Oregon Pension Reform Already in Place, We Just Need to Use It

Everyone knows that PERS, Oregon's government-employee pension program, is in serious financial trouble. Word has filtered in from across the state in recent weeks of coming significant layoffs, tuition and fee increases, and potentially huge tax increases to pay for constitutionally inalterable pension benefits. There is, we are told, no other way.

This is wrong.

For decades, the Oregon Supreme Court has barred pension reform. Its interference began in 1996, when it blocked the implementation of three provisions that voters had added to the state constitution. These amendments, which appeared in 1994 as Ballot Measure 8, remain in the Oregon Constitution as Sections 10 through 12 of Article IX.

Ballot Measure 8 would have ended guaranteed-minimum pension increases and the use of accumulated sick days to pad pension benefits, while requiring public employees to contribute six percent of their salaries to help fund their benefits. It's a fair bargain that would have reduced costs for their government employers -- and taxpayers.

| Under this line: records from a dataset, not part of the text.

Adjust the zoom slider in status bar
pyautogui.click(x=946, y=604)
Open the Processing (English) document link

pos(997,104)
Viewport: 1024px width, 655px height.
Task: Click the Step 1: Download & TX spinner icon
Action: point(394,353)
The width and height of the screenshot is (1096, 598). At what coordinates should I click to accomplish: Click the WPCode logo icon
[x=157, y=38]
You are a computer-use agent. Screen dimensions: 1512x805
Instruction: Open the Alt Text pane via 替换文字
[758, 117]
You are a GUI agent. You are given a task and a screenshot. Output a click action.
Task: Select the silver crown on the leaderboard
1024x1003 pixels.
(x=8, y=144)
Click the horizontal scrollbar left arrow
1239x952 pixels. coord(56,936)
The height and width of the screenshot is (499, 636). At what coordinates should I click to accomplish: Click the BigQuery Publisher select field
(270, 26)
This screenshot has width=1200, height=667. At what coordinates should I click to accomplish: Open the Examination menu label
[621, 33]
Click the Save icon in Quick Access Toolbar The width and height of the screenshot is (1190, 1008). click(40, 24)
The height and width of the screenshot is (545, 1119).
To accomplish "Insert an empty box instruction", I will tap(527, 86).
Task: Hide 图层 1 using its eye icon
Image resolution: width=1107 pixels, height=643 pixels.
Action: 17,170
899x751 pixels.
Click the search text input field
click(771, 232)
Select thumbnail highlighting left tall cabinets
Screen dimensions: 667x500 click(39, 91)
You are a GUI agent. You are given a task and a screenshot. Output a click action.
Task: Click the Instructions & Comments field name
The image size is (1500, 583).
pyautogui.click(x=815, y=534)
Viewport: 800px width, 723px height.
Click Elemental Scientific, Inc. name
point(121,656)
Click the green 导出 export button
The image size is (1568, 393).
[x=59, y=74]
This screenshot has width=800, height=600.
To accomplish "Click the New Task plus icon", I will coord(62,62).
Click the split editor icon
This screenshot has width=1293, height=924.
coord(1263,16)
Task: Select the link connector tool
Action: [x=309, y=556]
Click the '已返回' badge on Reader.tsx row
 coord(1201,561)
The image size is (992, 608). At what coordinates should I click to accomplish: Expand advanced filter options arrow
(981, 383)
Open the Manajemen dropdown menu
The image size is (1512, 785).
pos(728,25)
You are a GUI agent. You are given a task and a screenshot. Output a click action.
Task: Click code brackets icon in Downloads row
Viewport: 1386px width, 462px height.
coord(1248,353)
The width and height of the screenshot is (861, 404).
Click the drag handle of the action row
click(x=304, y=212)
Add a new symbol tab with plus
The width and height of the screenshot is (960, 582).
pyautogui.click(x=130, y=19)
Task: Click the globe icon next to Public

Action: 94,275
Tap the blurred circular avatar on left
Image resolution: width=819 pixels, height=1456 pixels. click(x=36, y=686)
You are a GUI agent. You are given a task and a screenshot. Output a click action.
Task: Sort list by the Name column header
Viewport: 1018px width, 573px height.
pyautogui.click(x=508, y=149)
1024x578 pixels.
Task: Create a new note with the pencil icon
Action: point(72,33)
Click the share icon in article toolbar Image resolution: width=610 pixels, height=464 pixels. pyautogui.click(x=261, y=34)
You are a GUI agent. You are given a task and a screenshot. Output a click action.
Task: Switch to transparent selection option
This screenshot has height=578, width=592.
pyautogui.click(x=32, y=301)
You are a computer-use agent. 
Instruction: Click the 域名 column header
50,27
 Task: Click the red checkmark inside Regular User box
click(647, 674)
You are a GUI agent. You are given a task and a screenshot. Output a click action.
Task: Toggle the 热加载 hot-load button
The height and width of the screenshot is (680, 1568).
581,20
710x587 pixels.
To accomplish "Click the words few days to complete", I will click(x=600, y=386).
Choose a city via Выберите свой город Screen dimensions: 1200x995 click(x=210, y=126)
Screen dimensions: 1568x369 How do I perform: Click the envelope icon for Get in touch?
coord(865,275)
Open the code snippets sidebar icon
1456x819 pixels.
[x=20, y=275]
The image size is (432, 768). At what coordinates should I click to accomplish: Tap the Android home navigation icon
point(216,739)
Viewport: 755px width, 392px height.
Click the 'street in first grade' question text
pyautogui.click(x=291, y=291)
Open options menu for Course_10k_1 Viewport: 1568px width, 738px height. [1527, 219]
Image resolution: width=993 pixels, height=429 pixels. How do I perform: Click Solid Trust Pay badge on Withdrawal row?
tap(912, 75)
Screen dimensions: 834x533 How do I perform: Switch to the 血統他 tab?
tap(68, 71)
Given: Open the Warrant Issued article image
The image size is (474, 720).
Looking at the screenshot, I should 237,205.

But the provisions never took effect. In a 1996 case known as OSPOA v. State, the court suppressed them. It reasoned that the Contract Clause of the U.S. Constitution forbade the people of Oregon from reducing any pension obligations to present government employees, even for work that had not yet been done -- and in some cases wouldn't be performed for decades  -- and so for benefits not yet earned.

OSPOA completely misinterpreted very old and clear Contract Clause jurisprudence, as a dissenting judge then recognized. But it remained basically unchallenged for two decades, fueling the massive pension-funding crisis that the state suffers today.

In 2015, in a case called Moro v. State, the Oregon Supreme Court explicitly recognized the errors of its reasoning in OSPOA, and renounced its old conclusion. It failed, though, to grapple with the consequences of the initial error, leaving Measure 8 in the same position.

Improperly suppressing the will of Oregon voters for more than a generation has permitted huge, unconstitutional pension overpayments and credits that have drained state, municipality and school boards coffers of billions of dollars in much needed funds. These funds would have prevented the painful cuts we're experiencing today.

This is a travesty, and much of it cannot be undone. No court would permit, and no legislature would undertake, to cut off pensions to retirees or to long-serving workers. We owe workers the money they have constitutionally been promised -- but we can't apply overly generous promises to every worker in perpetuity.

As soon as the court is presented with the issue, it must recognize that the logic of Moro extends to Measure 8's provisions and restore them as a valid part of the Oregon Constitution. From a legal standpoint, the legislature should then be able to recoup these overpayments -- a tricky proposition in practice, but one that should provide the necessary flexibility for further improvements to the pension system.

By following our constitution, without impoverishing any workers and retirees, Oregon can defuse much of its present pension nightmare.